Not once since then.

His mother knew how dark he ran on occasion. Mothers knew. Half-brothers who were eight years the younger did not always know such things, and the furtive glances Max kept giving him set Logan to seething.

‘Don’t judge until you’ve been there,’ he snapped.

‘No judgment here,’ said Max quickly. ‘None. Just trying to figure the best way forward.’

‘Get rid of her.’

‘He means the best way forward for everyone,’ his mother said pointedly.

His mother was not the weakest link at this table. Neither was Max.

Logan turned once more to Evangeline. ‘You really want to cross me?’

‘What I want is for MEP to land the civic project and for you to stop being such a dog in the manger,’ she said evenly. ‘You don’t want me, and that’s fine. I get it. I got it ten years ago when you walked away. So stay away. Stay out of my business and I’ll stay out of yours.’

‘You’re in my home.’

‘Actually,’ his mother said gently, and reached for her wine, ‘this is my home.’

‘Logan, you’ll be gone in a couple of days,’ said Max carefully. ‘Evie and I will be back in Sydney. Out of sight, out of mind.’

‘No,’ said Logan curtly. ‘She won’t be out of mind, she’ll be within reach, and if you think your sham of a marriage will keep me in check, think again.’

‘You still want her,’ said Max slowly.

Logan didn’t want to answer that question. For over ten years he’d avoided that particular question, contenting himself with less, always less. Touching no one too deeply and making damn sure no one tapped the darkness in him.

‘Yes,’ he admitted through clenched teeth, and pushed back from the table, intent on leaving before he made a bad situation worse. ‘It appears I do. Which is why if you have any care for her whatsoever you’ll get her the hell out of my way.’

Evie gave up all pretence of eating once Logan had stalked from the room. ‘I’m sorry,’ she said. ‘I’m sorry.’

‘Stop it, Evangeline,’ said Caroline Carmichael sharply. ‘When you’ve done wrong you can apologise. But I see no reason for you to apologise for the behaviour of my son.’

‘We can call off the wedding,’ said Evie. ‘I’m happy to call the wedding off. This isn’t going to work.’

‘No kidding,’ murmured Max.

‘There’ll be other civic centres,’ she said, and almost believed it. ‘Better ones.’

‘Evie, you know how often projects like this one come up,’ said Max tightly. ‘Don’t lose sight of the bigger picture here for you and me and MEP. I’ll talk to Logan again. He’ll come round, I know he will. Because that wasn’t my brother, just then. That’s not who he is. He’s just … jet-lagged or something.’
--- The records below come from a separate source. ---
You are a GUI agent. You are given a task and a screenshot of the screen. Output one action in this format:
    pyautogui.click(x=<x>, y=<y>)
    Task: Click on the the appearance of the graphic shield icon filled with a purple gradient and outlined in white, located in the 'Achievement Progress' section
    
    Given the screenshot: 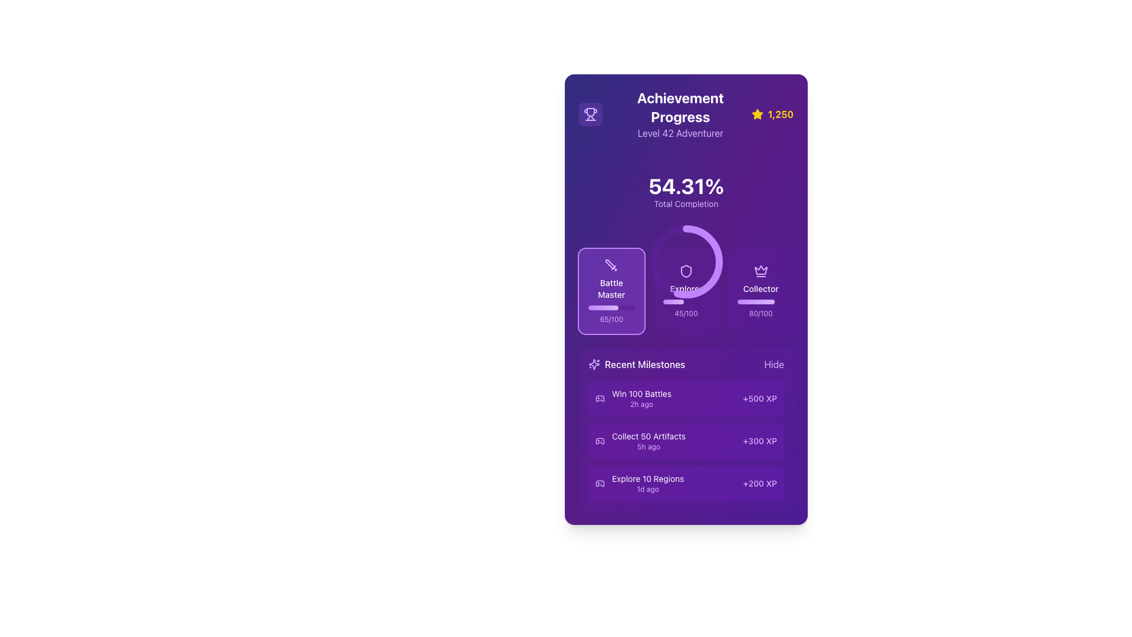 What is the action you would take?
    pyautogui.click(x=686, y=271)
Evie said nothing. Caroline said nothing.

And Max drank deeply of his wine.

‘Are you strong enough to withstand my eldest son’s desire for you?’ Caroline asked her bluntly.

‘No.’

‘Are you still submissive?’

‘No.’ Evie smiled faintly. ‘I was very young. I found my strength.’

‘You might want to consider ramming that particular development down Logan’s throat,’ said Caroline.